While I have my newer chair back, for which I am now very, very grateful, I’m sorry to have to report that my older chair had to be scrapped. It was a purple Quickie F55 which I called the Defiant, after a small agile ship on Star Trek, and I must admit I was rather attached to it. She was my first chair: before I was about thirteen or fourteen, when we went out I had to be pushed everywhere in my manual wheelchair. One Saturday, however, my parents and I were walking down chester Road in Macclesfield when we passed a mobility shop, and I suddenly had an idea. I convinced them to take me in, and, to cut a long story short, a few weeks later I had my first powerchair.* To be honest it was a very logical step, as I was getting older and would soon need more independence.

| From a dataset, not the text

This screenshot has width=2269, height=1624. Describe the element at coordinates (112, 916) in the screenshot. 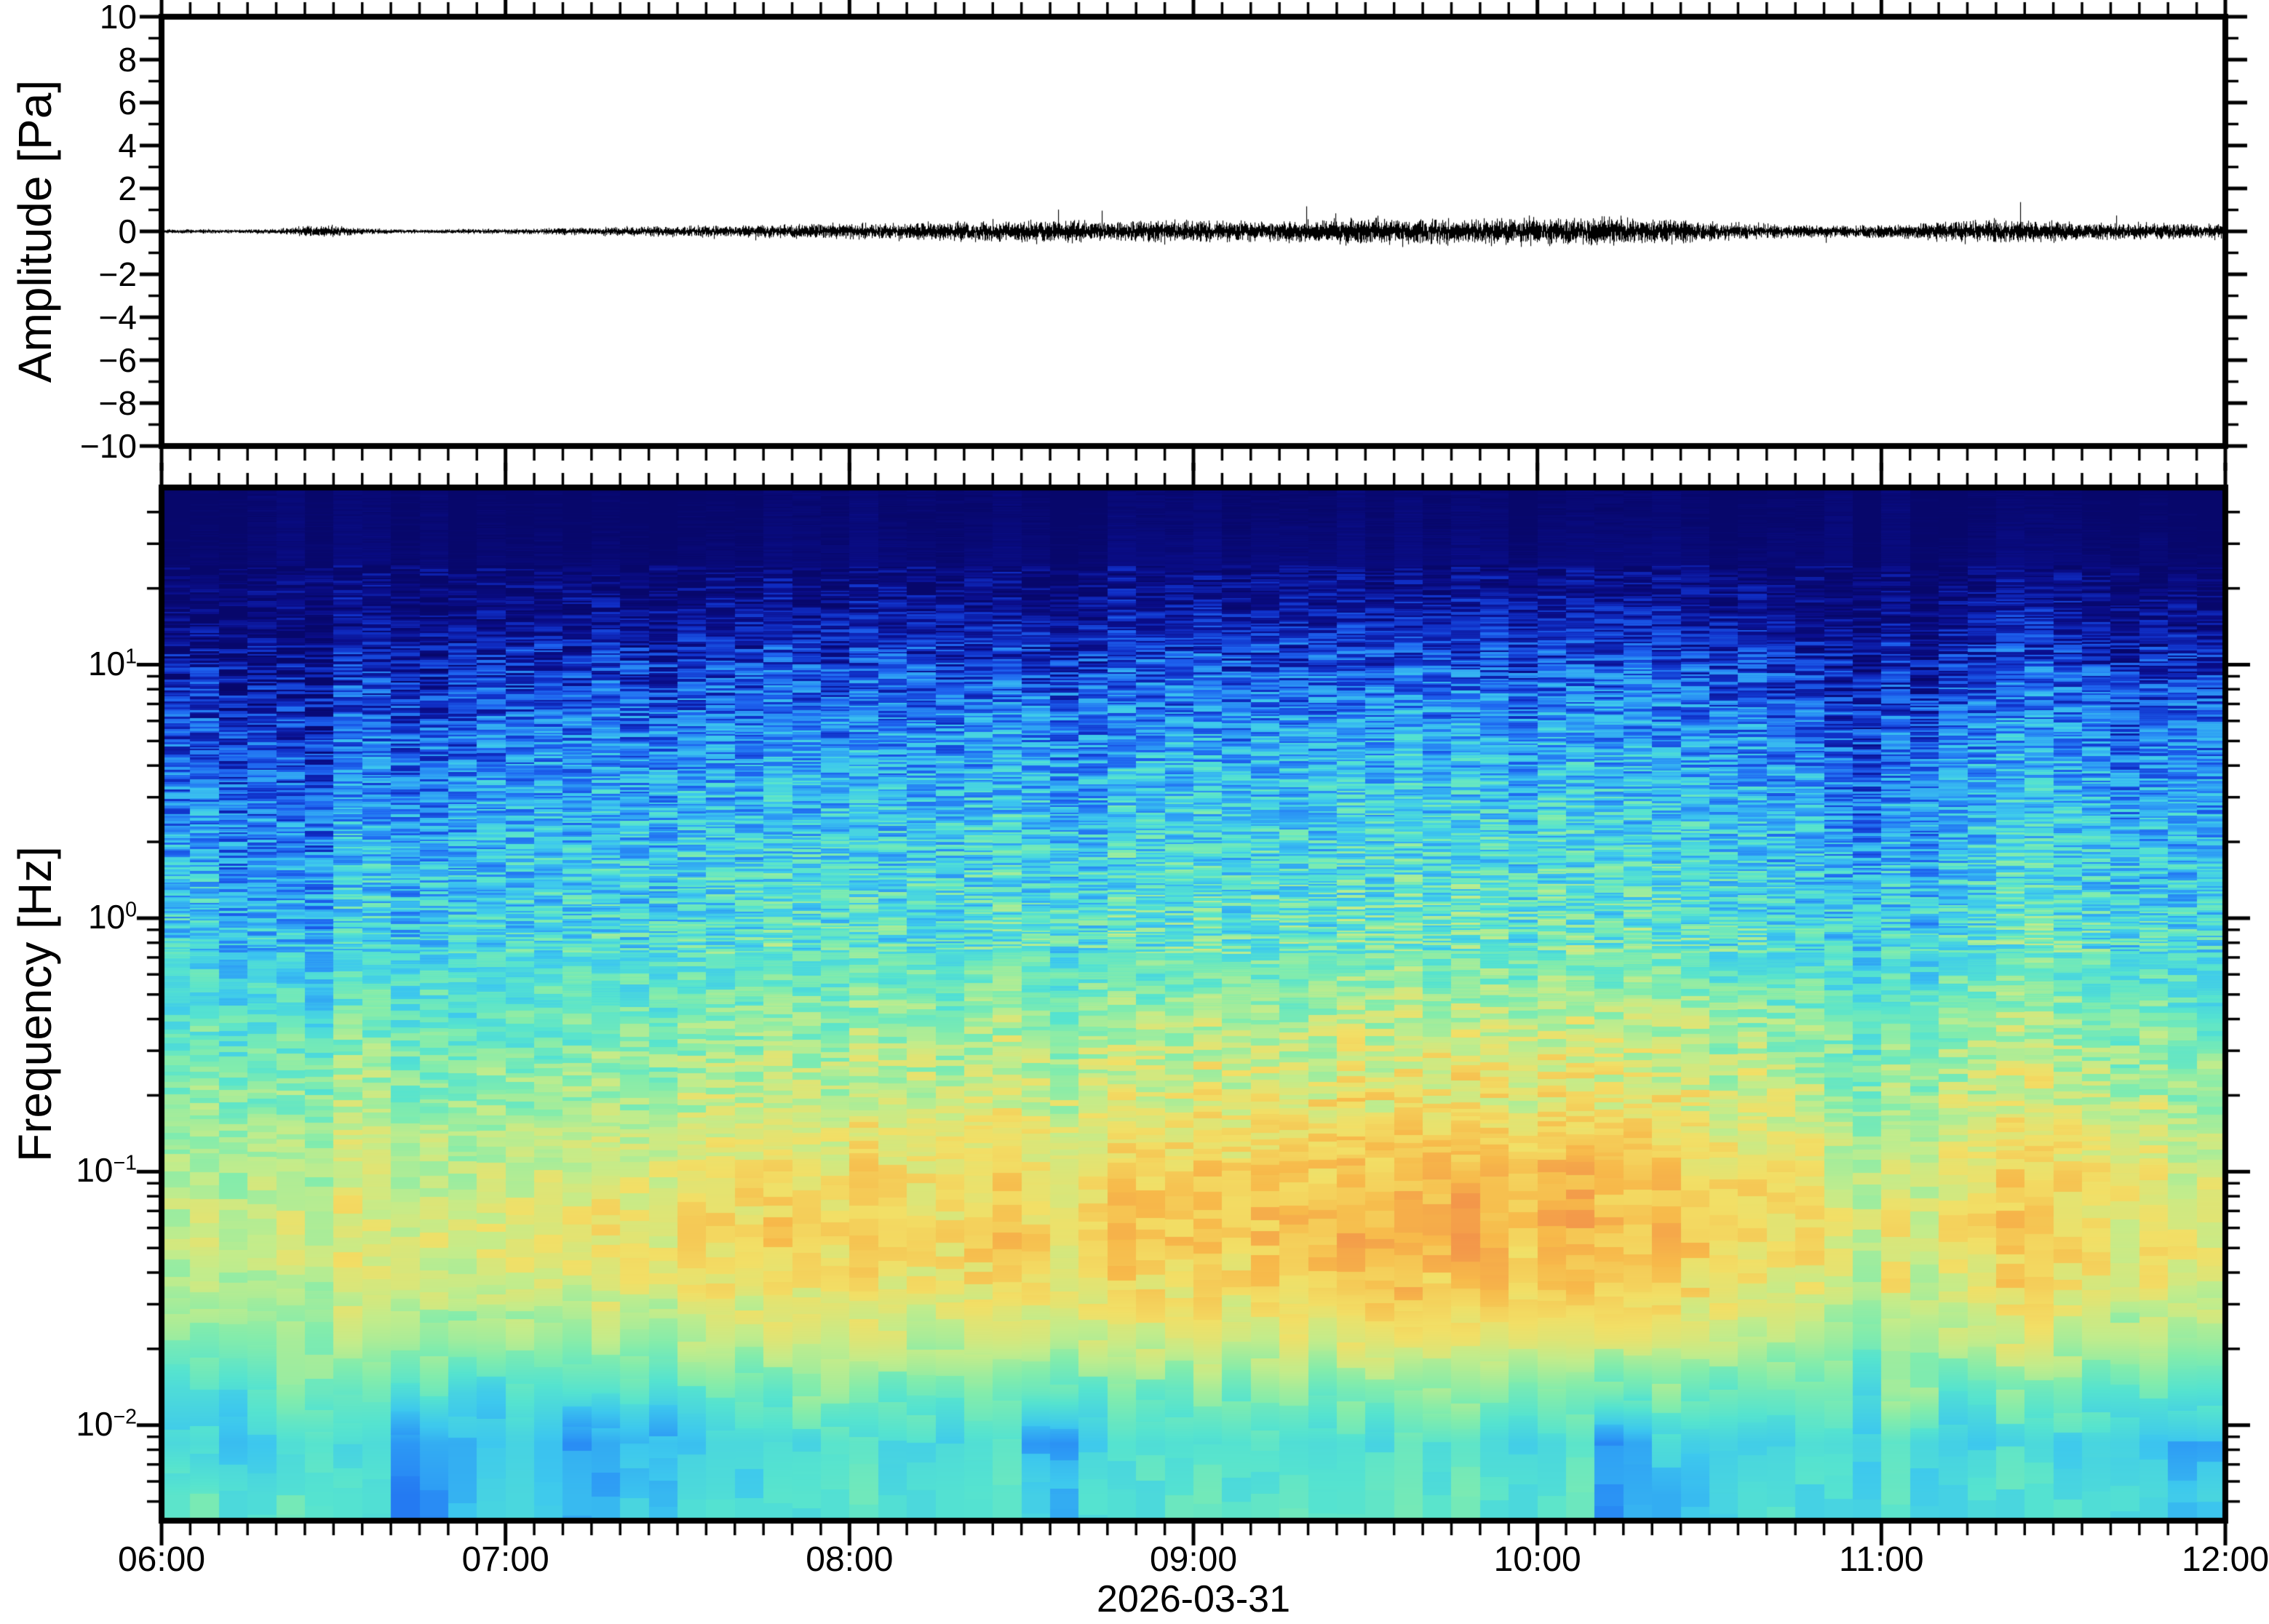

I see `frequency-tick-label: 10⁰` at that location.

At first, though, I treated it as little more than a toy: we kept her in the garage, and I just used her to ridde around the housing estate. But my excursions gradually got longer: soon I was able to go into the town centre on my own for the first time ever. My favourite trip, however, was up Giantswood lane, to the north of Congleton. This is a long country lane heading towards the tiny village of Swettenham. It is a good distance, but not too long for a cripple taking his first steps into a brave new world. I still remember that lane with great affection, winding through fields and over streams, passing ancient cottages with barely a car in sight. It took me about an hour to get to Swettenham on Defiant, and it was in the ancient Swettenham arms that, one day, I ordered my very first beer.

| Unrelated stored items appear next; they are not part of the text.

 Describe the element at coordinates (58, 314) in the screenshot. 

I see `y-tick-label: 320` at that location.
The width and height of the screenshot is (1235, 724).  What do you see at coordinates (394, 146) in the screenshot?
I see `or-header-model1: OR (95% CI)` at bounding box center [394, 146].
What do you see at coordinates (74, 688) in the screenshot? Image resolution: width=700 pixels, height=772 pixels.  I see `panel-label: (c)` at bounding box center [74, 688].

I also have fond memories of using defiant at university. At first I didn’t dare use my electric wheelchair on campus, but, of course, it soon became the obvious option. I have written here before about how uni was very much my awakening – in large part that was down to the fact I had Defiant. In the secure environment of campus and the safety of Alsager village, I began to find out what I was capable of, and thus a timid home-loving boy became…well, me. It was on defiant that I made my first trip into crewe, and it was on defiant that I one day decided to go looking for my friend Richard. I have many memories involving that chair, some good, some not so good, but just as my communication aid freed me by allowing me to communicate with others, my first electric wheelchair freed me by allowing me to move around.
In a way, then, that chair helped shape me. Of course, I have it’s replacement, the Bat’leth, and it will soon be time to look for a replacement for that too. Yet defiant was always the sturdier, more reliable chair – the one I was less nervous of breaking down; I suppose you could say I have a soft spot for it. It was getting old and decrepit, and I had probably crashed it one too many times, but I will miss her. She was the chair upon which I truly found myself, what I was capable of: on her it was as if, for the first time, I felt if I needed to go somewhere all I had to do was get on my chair and go. What the enterprise was to Kirk and the Stargazer was to Picard, what the DB5 was to Bond, what Endeavour was to Cook, Defiant was to me. May she rest in peace.
*Incidentally, there is, or was, a dancewear shop on the same road, so that’s also how I got my first leotard. That, however, is another story.